[Records contained in a dataset]
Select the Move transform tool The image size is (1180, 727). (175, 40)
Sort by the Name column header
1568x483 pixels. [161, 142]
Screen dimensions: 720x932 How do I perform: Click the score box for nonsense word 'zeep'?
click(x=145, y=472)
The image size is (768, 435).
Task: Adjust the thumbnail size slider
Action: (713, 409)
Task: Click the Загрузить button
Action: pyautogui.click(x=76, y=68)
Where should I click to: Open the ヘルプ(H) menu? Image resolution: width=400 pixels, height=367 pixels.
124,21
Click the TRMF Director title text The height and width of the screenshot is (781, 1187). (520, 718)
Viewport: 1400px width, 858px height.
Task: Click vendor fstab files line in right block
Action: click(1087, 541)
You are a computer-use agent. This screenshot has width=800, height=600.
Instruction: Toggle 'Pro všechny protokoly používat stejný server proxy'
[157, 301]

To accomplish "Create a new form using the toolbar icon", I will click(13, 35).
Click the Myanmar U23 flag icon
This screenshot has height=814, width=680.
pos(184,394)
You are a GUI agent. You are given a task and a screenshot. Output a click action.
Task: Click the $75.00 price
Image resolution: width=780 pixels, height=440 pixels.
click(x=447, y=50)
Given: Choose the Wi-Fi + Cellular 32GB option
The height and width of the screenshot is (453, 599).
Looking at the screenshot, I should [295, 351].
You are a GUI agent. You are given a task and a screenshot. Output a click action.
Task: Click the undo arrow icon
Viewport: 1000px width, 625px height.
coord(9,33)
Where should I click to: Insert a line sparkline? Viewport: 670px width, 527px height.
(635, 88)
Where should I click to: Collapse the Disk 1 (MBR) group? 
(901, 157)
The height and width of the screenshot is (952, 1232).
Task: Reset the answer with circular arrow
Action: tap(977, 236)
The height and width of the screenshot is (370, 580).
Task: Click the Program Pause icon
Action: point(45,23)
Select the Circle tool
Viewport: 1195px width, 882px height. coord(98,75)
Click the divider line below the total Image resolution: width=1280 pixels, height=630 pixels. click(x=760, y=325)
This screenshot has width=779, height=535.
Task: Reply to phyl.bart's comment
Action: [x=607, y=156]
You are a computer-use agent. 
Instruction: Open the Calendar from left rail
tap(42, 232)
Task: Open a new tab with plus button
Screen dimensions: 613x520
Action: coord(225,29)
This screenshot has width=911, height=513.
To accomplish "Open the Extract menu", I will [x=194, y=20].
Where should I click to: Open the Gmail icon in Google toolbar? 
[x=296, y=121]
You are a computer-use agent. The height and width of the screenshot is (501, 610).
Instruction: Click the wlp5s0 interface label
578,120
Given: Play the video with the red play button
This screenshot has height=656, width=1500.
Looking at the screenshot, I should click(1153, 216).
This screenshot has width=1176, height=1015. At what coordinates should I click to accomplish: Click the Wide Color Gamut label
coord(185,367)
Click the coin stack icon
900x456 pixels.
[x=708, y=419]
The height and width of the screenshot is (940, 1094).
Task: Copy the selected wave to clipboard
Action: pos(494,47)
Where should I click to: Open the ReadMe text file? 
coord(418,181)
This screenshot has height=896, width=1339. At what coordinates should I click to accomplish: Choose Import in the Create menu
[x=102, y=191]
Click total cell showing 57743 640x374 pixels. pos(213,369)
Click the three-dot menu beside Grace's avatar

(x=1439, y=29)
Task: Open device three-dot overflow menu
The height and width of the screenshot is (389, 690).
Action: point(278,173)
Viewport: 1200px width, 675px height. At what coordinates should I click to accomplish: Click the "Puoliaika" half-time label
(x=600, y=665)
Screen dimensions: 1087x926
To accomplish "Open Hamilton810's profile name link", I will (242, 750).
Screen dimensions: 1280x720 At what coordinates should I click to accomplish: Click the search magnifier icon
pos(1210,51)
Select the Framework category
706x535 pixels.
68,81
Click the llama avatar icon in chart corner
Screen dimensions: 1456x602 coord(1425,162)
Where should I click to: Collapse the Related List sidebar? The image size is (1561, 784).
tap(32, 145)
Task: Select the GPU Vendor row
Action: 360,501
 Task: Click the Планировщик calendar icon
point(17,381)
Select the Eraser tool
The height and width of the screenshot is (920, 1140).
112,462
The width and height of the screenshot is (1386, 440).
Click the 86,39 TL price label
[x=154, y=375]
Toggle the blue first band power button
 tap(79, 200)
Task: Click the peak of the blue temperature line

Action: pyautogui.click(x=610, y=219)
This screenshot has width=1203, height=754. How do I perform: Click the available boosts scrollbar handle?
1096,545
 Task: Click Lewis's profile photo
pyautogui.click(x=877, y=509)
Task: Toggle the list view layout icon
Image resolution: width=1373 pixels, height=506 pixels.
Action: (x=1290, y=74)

#### Work order:
Repeat the data. Keep every word the same.

#### Answer to this task:
Select the Move transform tool The image size is (1180, 727). (175, 40)
Sort by the Name column header
1568x483 pixels. [161, 142]
Screen dimensions: 720x932 How do I perform: Click the score box for nonsense word 'zeep'?
click(x=145, y=472)
The image size is (768, 435).
Task: Adjust the thumbnail size slider
Action: (713, 409)
Task: Click the Загрузить button
Action: pyautogui.click(x=76, y=68)
Where should I click to: Open the ヘルプ(H) menu? Image resolution: width=400 pixels, height=367 pixels.
124,21
Click the TRMF Director title text The height and width of the screenshot is (781, 1187). (520, 718)
Viewport: 1400px width, 858px height.
Task: Click vendor fstab files line in right block
Action: click(1087, 541)
You are a computer-use agent. This screenshot has width=800, height=600.
Instruction: Toggle 'Pro všechny protokoly používat stejný server proxy'
[157, 301]

To accomplish "Create a new form using the toolbar icon", I will click(13, 35).
Click the Myanmar U23 flag icon
This screenshot has height=814, width=680.
pos(184,394)
You are a GUI agent. You are given a task and a screenshot. Output a click action.
Task: Click the $75.00 price
Image resolution: width=780 pixels, height=440 pixels.
click(x=447, y=50)
Given: Choose the Wi-Fi + Cellular 32GB option
The height and width of the screenshot is (453, 599).
Looking at the screenshot, I should [295, 351].
You are a GUI agent. You are given a task and a screenshot. Output a click action.
Task: Click the undo arrow icon
Viewport: 1000px width, 625px height.
coord(9,33)
Where should I click to: Insert a line sparkline? Viewport: 670px width, 527px height.
(635, 88)
Where should I click to: Collapse the Disk 1 (MBR) group? 
(901, 157)
The height and width of the screenshot is (952, 1232).
Task: Reset the answer with circular arrow
Action: tap(977, 236)
The height and width of the screenshot is (370, 580).
Task: Click the Program Pause icon
Action: point(45,23)
Select the Circle tool
Viewport: 1195px width, 882px height. coord(98,75)
Click the divider line below the total Image resolution: width=1280 pixels, height=630 pixels. click(x=760, y=325)
This screenshot has width=779, height=535.
Task: Reply to phyl.bart's comment
Action: [x=607, y=156]
You are a computer-use agent. 
Instruction: Open the Calendar from left rail
tap(42, 232)
Task: Open a new tab with plus button
Screen dimensions: 613x520
Action: coord(225,29)
This screenshot has width=911, height=513.
To accomplish "Open the Extract menu", I will [x=194, y=20].
Where should I click to: Open the Gmail icon in Google toolbar? 
[x=296, y=121]
You are a computer-use agent. The height and width of the screenshot is (501, 610).
Instruction: Click the wlp5s0 interface label
578,120
Given: Play the video with the red play button
This screenshot has height=656, width=1500.
Looking at the screenshot, I should click(1153, 216).
This screenshot has width=1176, height=1015. At what coordinates should I click to accomplish: Click the Wide Color Gamut label
coord(185,367)
Click the coin stack icon
900x456 pixels.
[x=708, y=419]
The height and width of the screenshot is (940, 1094).
Task: Copy the selected wave to clipboard
Action: pos(494,47)
Where should I click to: Open the ReadMe text file? 
coord(418,181)
This screenshot has height=896, width=1339. At what coordinates should I click to accomplish: Choose Import in the Create menu
[x=102, y=191]
Click total cell showing 57743 640x374 pixels. pos(213,369)
Click the three-dot menu beside Grace's avatar

(x=1439, y=29)
Task: Open device three-dot overflow menu
The height and width of the screenshot is (389, 690).
Action: point(278,173)
Viewport: 1200px width, 675px height. At what coordinates should I click to accomplish: Click the "Puoliaika" half-time label
(x=600, y=665)
Screen dimensions: 1087x926
To accomplish "Open Hamilton810's profile name link", I will (242, 750).
Screen dimensions: 1280x720 At what coordinates should I click to accomplish: Click the search magnifier icon
pos(1210,51)
Select the Framework category
706x535 pixels.
68,81
Click the llama avatar icon in chart corner
Screen dimensions: 1456x602 coord(1425,162)
Where should I click to: Collapse the Related List sidebar? The image size is (1561, 784).
tap(32, 145)
Task: Select the GPU Vendor row
Action: 360,501
 Task: Click the Планировщик calendar icon
point(17,381)
Select the Eraser tool
The height and width of the screenshot is (920, 1140).
112,462
The width and height of the screenshot is (1386, 440).
Click the 86,39 TL price label
[x=154, y=375]
Toggle the blue first band power button
 tap(79, 200)
Task: Click the peak of the blue temperature line

Action: pyautogui.click(x=610, y=219)
This screenshot has width=1203, height=754. How do I perform: Click the available boosts scrollbar handle?
1096,545
 Task: Click Lewis's profile photo
pyautogui.click(x=877, y=509)
Task: Toggle the list view layout icon
Image resolution: width=1373 pixels, height=506 pixels.
Action: (x=1290, y=74)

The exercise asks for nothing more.